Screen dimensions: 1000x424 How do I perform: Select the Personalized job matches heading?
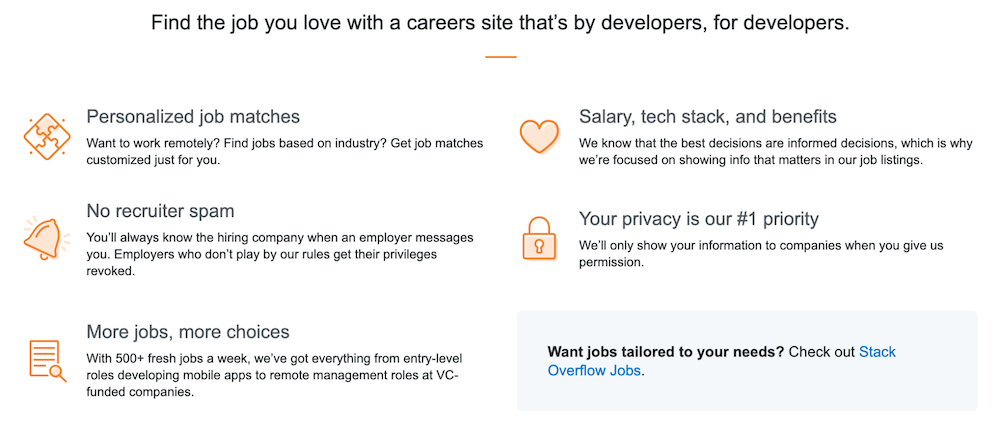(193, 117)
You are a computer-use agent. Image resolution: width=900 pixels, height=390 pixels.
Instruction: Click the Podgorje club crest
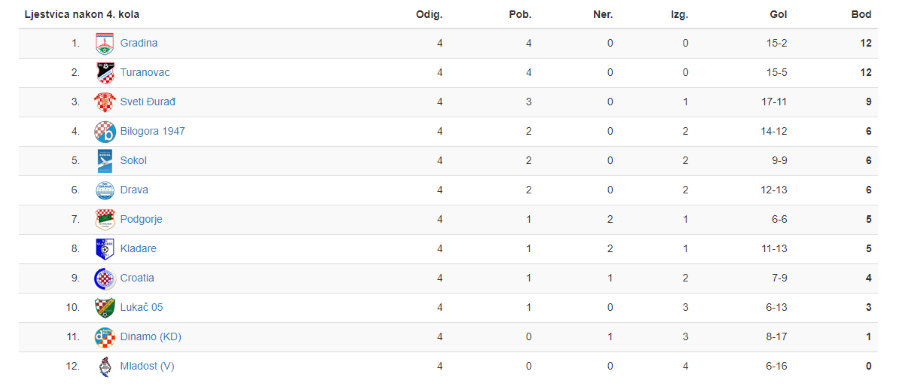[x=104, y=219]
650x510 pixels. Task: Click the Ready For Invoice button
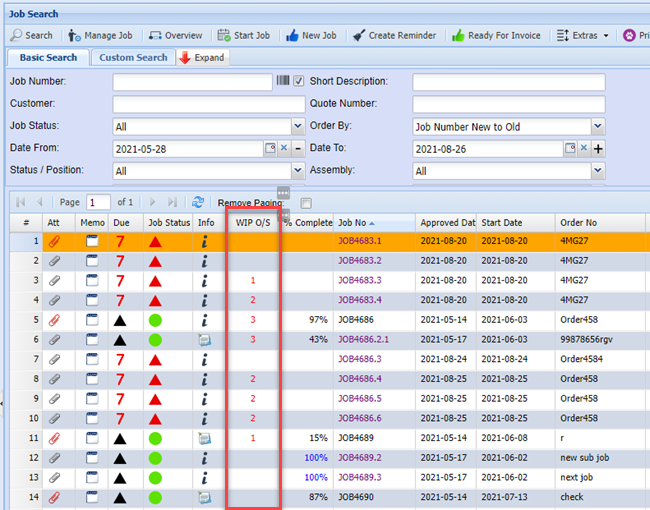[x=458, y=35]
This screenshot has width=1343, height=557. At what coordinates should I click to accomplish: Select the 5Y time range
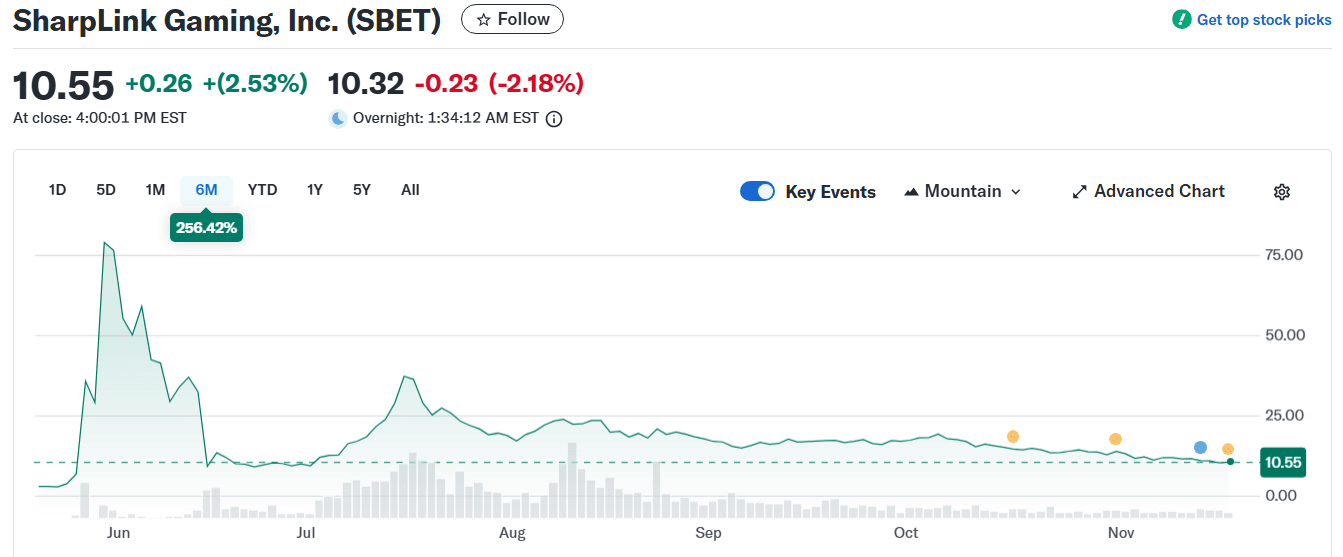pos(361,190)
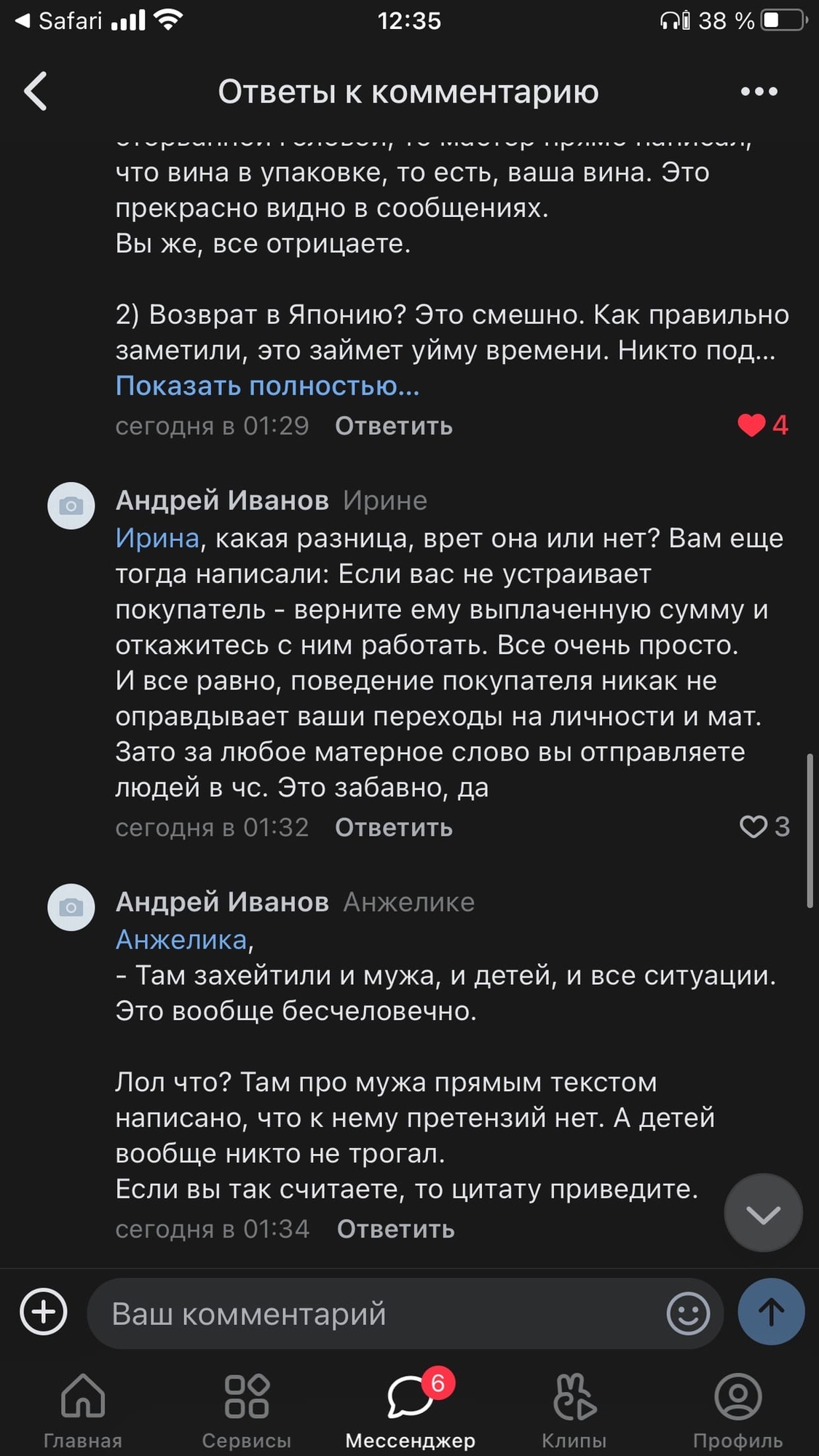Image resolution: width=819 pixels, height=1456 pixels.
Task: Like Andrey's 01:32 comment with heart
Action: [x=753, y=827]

---------------

REQUIRED ACTION
Using the records above, output their complete text exactly, minus any images.

OUTPUT OF THE EXERCISE
Screen dimensions: 1000x424 How do I perform: Select the Personalized job matches heading?
(193, 117)
You are a computer-use agent. Image resolution: width=900 pixels, height=390 pixels.
Instruction: Click the Podgorje club crest
[x=104, y=219]
650x510 pixels. Task: Click the Ready For Invoice button
[x=458, y=35]
This screenshot has width=1343, height=557. At what coordinates should I click to accomplish: Select the 5Y time range
pos(361,190)
Image resolution: width=819 pixels, height=1456 pixels.
Task: Like Andrey's 01:32 comment with heart
Action: [x=753, y=827]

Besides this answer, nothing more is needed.